[Saved entries]
──────────────────────────────

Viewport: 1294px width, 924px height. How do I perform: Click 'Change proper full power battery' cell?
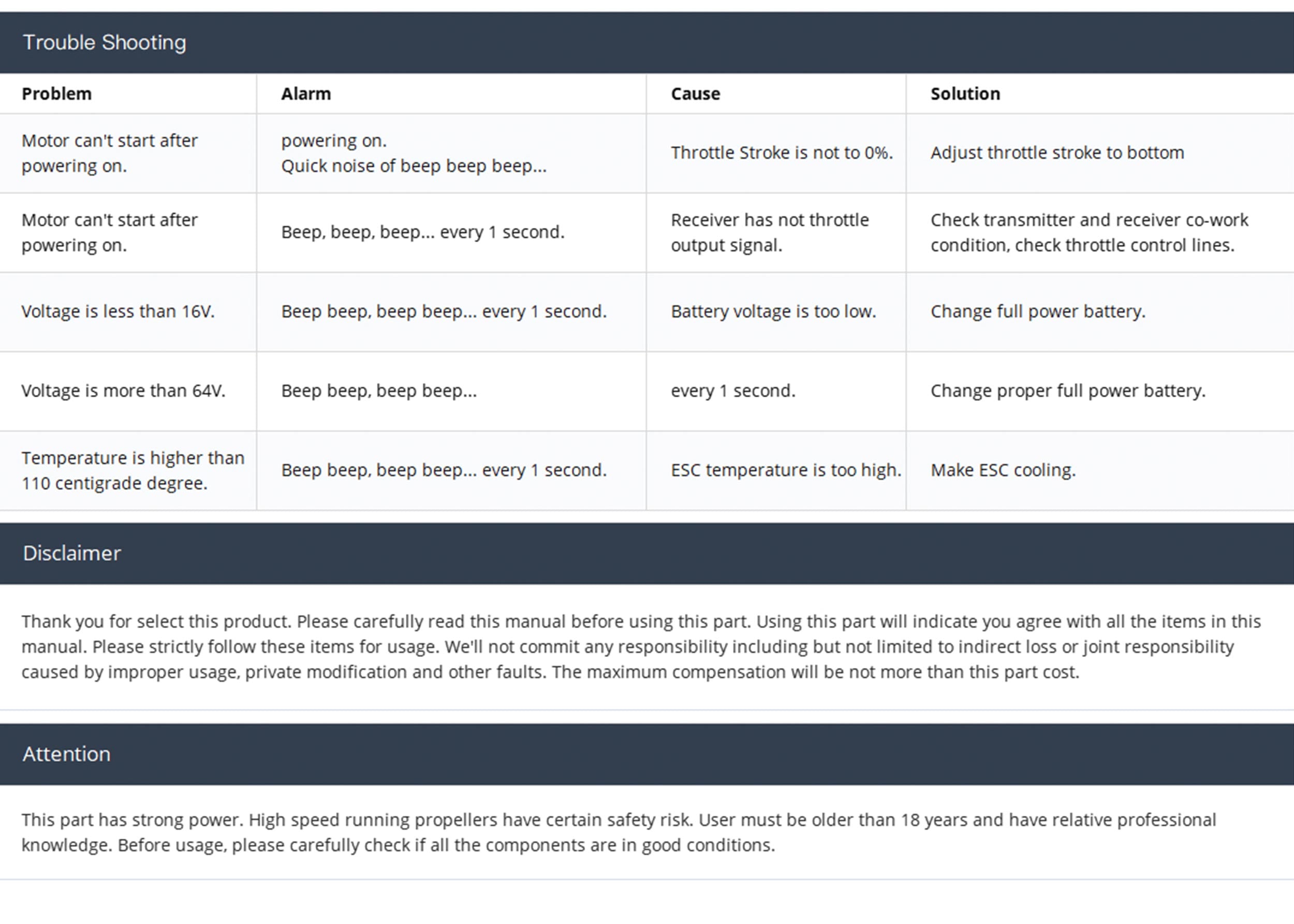[x=1067, y=391]
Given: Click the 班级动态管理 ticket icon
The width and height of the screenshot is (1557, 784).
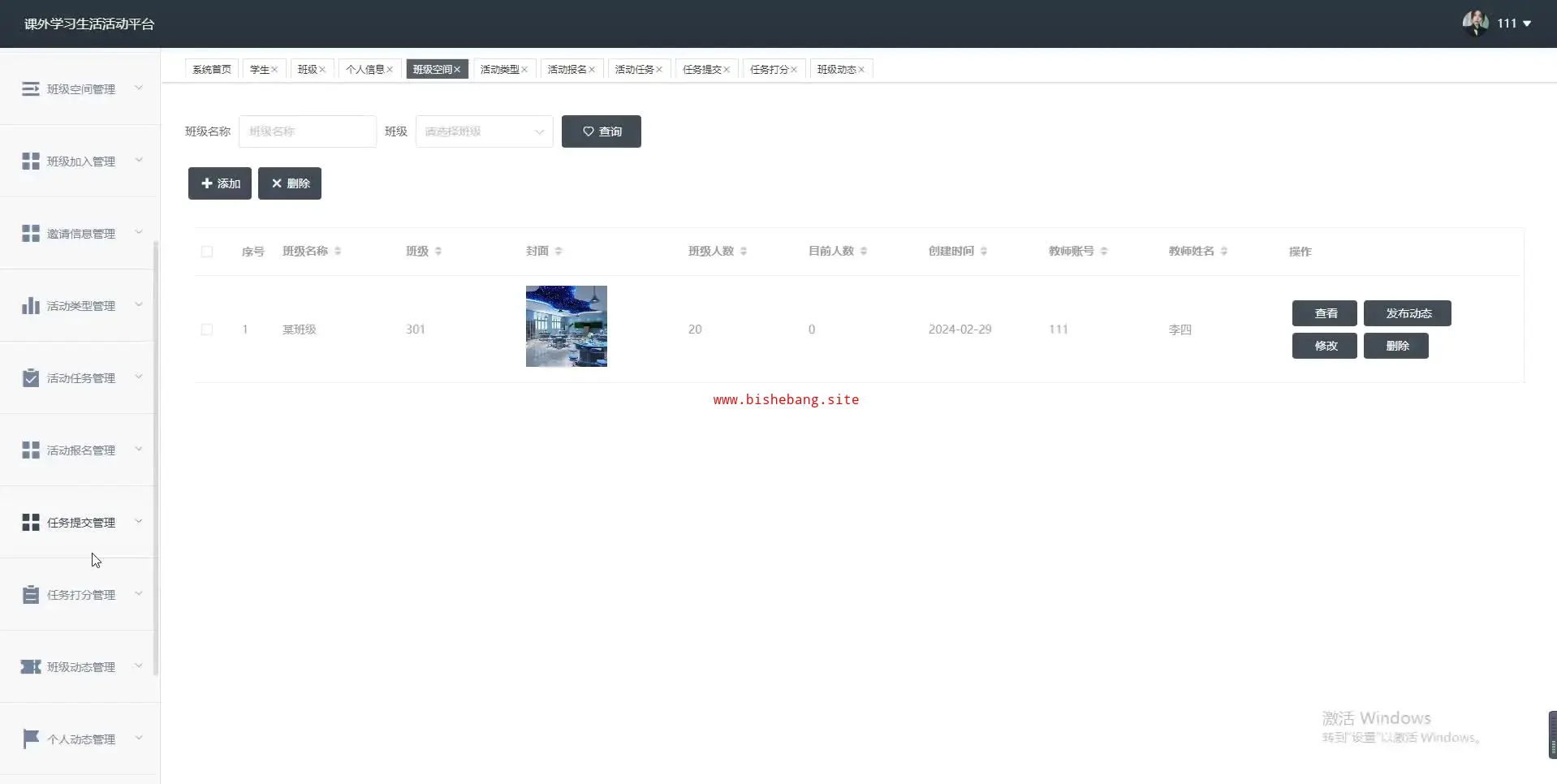Looking at the screenshot, I should [30, 667].
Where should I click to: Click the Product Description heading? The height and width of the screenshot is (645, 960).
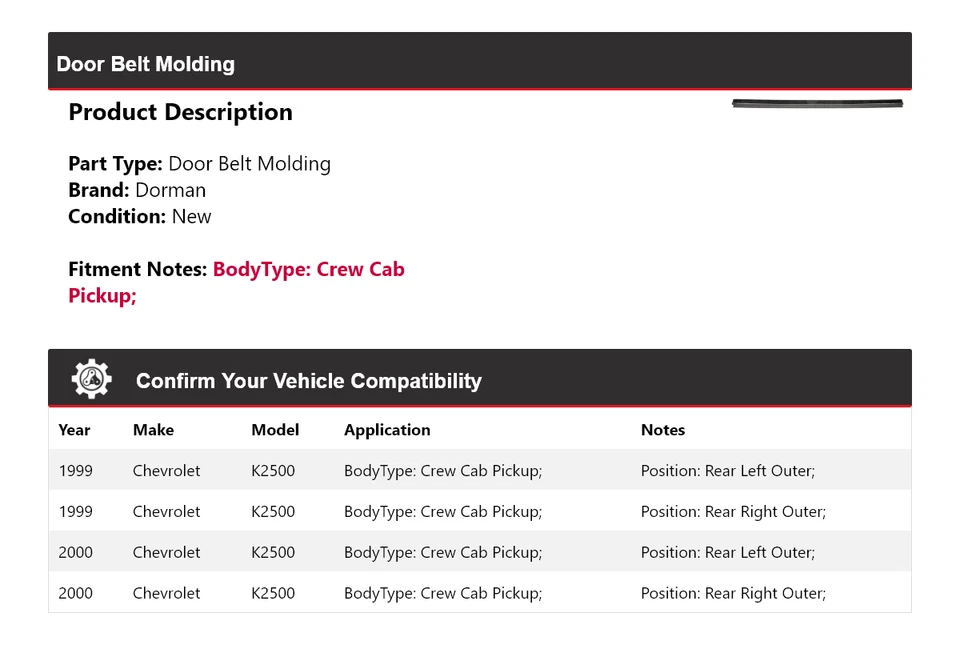(x=180, y=112)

──────────────────────────────

--- Directions ---
Please output the records exactly, leaving the pictures out.

--- Response area ---
Viewport: 1294px width, 924px height. How do I perform: Click 'Change proper full power battery' cell?
[x=1067, y=391]
Given: Click the 班级动态管理 ticket icon
The width and height of the screenshot is (1557, 784).
Looking at the screenshot, I should [30, 667].
Where should I click to: Click the Product Description heading? The height and width of the screenshot is (645, 960).
(x=180, y=112)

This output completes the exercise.